The information that really matters is the number of infected individuals present at any given moment: those are the ones who can propagate the contagion. That is what we called $\mathcal{I}$ in the SIR model, and is the difference of two quantities that need to be carefully tracked: how many individuals have caught the disease, and how many people have ceased to be diseased (either through recovery or, sadly, through death). 

To gauge whether the epidemics is speeding up or slowing down, the best indicator is the growth rate $r$. That’s the ratio $\dot{\mathcal{I}}/\mathcal{I}$ and can be estimated very simply from the data, as follows $$r=\frac{\mathcal{I}_n-\mathcal{I}_{n-1}}{\mathcal{I}_n}$$ where $\mathcal{I}_n$ is the number of infected on the $n-$th day of the epidemics. 

The growth rate is easy to understand if one converts it into doubling/halving times (the conversion formula is $h=(r\log_2(e))^{-1}$). Using days as a measure of time, a doubling time of, say, 5 means that the number of infected would double in 5 days (if nothing else changes in the meanwhile). A lower growth rate would translate into a higher doubling time. When yesterday’s number of infected $\mathcal{I}_{n-1}$ is higher than today’s $\mathcal{I}_n$, then one obtain a negative growth rate, and a negative doubling time, which, really, is a halving time. For example, if one finds a doubling time of -20 days, it means that, if the current growth rate doesn’t change, after 20 days the number of the infected will be half of the current one.

In the following graph I have plotted Italy’s growth rate (blue dots) as a function of time. The corresponding doubling/halving times are on the right-hand side axis. The red and magenta straight lines are linear trend lines, and the thin black and grey lines span the confidence interval of those trends. (See here and here for lengthier discussions of this graph). 

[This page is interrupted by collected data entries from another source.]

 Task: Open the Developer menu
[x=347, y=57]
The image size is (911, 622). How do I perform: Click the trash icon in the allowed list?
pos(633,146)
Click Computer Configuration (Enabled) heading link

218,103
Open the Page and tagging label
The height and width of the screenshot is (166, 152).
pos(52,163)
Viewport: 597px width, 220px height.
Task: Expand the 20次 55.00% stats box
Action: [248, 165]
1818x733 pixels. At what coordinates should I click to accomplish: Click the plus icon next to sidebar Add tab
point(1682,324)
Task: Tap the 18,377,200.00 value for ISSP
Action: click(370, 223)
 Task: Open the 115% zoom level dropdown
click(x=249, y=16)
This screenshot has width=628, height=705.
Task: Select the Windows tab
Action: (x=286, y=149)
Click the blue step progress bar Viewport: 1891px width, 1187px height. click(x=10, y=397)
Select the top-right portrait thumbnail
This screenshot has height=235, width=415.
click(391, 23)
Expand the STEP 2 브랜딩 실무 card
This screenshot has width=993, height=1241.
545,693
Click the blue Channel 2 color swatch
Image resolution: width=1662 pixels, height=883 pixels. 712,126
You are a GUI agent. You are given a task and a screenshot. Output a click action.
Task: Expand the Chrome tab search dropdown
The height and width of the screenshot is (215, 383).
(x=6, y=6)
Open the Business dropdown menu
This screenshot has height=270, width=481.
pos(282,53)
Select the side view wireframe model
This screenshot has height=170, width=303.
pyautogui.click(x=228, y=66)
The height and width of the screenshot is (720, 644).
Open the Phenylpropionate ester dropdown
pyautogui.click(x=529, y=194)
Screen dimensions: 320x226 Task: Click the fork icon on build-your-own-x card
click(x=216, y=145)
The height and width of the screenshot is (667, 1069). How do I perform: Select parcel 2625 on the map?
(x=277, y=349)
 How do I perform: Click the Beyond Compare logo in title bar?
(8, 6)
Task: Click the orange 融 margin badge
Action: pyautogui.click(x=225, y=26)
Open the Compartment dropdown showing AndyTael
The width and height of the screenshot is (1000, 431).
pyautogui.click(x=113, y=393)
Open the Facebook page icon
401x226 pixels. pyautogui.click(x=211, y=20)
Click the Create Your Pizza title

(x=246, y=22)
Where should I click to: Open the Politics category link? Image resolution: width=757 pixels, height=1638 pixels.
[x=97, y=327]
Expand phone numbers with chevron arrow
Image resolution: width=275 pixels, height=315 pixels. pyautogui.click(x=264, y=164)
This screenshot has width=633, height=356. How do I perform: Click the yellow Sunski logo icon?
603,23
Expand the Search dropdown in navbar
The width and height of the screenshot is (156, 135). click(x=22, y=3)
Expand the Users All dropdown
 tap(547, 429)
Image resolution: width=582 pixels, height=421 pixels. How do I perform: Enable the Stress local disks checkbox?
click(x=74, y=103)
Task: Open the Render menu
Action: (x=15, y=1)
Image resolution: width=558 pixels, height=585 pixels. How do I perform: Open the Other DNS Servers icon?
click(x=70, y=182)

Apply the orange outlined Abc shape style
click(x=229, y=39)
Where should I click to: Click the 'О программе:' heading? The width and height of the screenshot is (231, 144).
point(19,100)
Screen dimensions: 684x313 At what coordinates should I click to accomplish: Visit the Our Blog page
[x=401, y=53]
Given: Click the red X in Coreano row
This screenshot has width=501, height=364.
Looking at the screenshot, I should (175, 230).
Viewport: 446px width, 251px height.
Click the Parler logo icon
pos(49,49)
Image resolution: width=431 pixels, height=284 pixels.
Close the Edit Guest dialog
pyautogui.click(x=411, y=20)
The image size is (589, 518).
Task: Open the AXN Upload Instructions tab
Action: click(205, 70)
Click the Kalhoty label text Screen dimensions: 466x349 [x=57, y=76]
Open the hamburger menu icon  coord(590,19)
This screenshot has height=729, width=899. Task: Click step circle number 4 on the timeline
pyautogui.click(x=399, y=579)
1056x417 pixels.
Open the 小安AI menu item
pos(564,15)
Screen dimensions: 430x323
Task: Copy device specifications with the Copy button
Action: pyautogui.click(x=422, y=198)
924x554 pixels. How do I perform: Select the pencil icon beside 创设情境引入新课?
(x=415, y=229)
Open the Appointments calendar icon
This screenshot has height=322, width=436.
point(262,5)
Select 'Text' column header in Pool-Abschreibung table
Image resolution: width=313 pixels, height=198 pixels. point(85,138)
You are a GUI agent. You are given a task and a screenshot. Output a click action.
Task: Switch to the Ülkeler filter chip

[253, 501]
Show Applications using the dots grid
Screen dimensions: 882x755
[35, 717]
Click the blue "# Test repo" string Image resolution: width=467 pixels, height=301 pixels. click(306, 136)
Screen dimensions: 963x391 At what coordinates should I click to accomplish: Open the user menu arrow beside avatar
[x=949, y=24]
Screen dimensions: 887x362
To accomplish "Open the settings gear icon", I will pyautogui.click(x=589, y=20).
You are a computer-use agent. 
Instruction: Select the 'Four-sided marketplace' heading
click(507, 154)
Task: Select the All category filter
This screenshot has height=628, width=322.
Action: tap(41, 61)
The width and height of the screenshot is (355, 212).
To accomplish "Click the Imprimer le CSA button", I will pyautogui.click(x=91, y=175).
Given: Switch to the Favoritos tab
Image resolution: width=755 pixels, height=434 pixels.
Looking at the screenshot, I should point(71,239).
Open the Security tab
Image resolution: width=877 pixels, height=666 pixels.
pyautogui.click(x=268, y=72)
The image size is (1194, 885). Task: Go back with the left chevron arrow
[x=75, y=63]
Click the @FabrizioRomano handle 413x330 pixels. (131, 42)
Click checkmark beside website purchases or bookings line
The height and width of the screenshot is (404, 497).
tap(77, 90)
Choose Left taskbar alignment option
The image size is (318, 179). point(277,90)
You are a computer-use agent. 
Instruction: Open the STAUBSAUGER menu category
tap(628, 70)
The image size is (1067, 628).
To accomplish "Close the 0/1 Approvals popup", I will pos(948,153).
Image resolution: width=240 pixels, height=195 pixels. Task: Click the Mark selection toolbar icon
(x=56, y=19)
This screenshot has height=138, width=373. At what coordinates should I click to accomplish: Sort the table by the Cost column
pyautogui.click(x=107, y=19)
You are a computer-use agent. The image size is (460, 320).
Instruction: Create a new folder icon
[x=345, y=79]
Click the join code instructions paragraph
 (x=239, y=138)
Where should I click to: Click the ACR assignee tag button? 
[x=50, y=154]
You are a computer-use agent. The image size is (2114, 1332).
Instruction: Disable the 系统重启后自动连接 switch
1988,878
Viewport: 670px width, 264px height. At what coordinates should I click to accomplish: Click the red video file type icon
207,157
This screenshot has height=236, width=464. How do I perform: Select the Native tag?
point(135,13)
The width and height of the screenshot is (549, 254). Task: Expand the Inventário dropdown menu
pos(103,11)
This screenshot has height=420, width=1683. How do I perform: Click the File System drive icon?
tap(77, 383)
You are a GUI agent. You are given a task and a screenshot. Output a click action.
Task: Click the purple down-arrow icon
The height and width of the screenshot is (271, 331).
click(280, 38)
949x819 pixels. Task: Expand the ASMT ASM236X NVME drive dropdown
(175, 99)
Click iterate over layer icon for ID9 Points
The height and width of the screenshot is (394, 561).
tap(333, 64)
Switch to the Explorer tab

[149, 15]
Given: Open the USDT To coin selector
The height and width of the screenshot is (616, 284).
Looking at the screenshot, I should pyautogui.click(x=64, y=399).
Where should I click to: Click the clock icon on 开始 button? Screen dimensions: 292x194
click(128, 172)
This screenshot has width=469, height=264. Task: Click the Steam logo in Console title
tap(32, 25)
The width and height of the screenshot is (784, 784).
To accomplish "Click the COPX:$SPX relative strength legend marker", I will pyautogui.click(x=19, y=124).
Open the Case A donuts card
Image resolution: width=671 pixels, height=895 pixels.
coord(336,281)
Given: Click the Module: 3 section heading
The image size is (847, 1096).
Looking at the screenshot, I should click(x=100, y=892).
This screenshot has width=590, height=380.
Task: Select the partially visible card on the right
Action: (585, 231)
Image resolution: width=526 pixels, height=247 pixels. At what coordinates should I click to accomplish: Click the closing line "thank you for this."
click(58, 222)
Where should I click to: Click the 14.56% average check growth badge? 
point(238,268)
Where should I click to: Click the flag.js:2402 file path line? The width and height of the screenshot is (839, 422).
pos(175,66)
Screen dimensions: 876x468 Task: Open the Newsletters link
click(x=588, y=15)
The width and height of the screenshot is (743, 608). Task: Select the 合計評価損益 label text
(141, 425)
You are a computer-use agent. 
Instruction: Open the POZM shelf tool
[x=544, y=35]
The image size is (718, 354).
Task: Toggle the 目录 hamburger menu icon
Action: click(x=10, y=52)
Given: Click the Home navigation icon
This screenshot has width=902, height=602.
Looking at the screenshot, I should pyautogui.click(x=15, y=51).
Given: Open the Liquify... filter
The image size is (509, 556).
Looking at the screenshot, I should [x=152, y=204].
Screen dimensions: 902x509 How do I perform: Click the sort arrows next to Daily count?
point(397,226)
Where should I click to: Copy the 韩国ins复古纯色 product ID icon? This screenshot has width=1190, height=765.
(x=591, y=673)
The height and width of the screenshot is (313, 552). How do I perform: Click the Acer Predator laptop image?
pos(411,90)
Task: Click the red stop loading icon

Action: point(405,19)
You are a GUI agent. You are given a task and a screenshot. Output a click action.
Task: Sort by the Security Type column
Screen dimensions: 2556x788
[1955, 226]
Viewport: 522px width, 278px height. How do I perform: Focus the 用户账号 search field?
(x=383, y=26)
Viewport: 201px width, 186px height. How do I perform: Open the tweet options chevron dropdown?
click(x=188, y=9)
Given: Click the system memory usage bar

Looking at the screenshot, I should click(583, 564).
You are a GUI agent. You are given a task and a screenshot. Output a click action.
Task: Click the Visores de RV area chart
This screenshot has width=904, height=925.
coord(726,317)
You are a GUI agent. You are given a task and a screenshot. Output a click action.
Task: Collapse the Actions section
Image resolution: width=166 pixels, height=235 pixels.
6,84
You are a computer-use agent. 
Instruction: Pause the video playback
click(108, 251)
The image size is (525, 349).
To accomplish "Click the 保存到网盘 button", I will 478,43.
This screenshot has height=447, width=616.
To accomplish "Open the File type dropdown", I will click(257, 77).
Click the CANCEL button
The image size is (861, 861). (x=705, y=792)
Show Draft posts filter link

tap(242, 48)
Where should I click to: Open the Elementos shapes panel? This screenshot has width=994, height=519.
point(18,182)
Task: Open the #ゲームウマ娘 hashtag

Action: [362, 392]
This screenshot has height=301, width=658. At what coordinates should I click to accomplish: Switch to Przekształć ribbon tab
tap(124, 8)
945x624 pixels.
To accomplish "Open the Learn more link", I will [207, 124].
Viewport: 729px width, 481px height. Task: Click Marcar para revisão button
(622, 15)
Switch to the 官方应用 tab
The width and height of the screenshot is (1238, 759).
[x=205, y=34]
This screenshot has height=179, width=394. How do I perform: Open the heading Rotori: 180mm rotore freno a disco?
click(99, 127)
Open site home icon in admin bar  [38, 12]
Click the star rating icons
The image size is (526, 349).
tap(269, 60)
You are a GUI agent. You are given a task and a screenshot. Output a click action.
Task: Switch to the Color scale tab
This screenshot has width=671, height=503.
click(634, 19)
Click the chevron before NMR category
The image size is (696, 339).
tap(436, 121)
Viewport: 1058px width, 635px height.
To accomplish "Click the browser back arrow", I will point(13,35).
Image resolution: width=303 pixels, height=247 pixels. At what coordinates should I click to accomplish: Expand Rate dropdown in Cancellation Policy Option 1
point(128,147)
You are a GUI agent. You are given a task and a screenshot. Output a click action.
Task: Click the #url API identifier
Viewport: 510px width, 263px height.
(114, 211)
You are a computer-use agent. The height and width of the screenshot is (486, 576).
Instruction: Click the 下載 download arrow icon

While the lockdown measures in February and March became harsher and harsher, the spread of the contagion progressed at a progressively slower rate. Once the lockdown measures could not made any harsher, the growth rate kept slowing down, but at a much lower pace. As of April 22nd, the current growth rate is about zero, suggesting that Italy has reached the peak of the number of infected.

For a policymaker, looking at the growth rate graph is alike for a sailor to looking forward, beyond the bow of the ship. One doesn’t see far, but bumps in the growth rate signal trouble just as surely as localized white caps signal dangerous shallows. Policies can (and should) be adjusted on the fly, based on what the growth rate graphs does.

Models are like maps. In the case of COVID-19 we are essentially checking the goodness of the maps by sailing into a largely unexplored territory. In this situation maps offer some general guidance, but there is no substitute for carefully looking at what lies just beyond the bow. Thus, carefully collecting data, and scrutinizing their pattern is much more important than attempting $R_0$ estimates or other vacuous exercises. Because those who rely exclusively on a map, and set the auto-pilot accordingly, are always in for some bad surprise.

____________________________________

(*) I apologize for my pedantic punctiliousness. But “social distance” is what forbids me to pat on the shoulder (or even address a word to) the V.I.P.s. That’s typically measured in dollars. The spread of a disease such as COVID-19 is reduced by maintaining a geometric (Euclidean!) distance between individuals. That’s measured in meters (or feet, if you happen to be living in some English-speaking countries).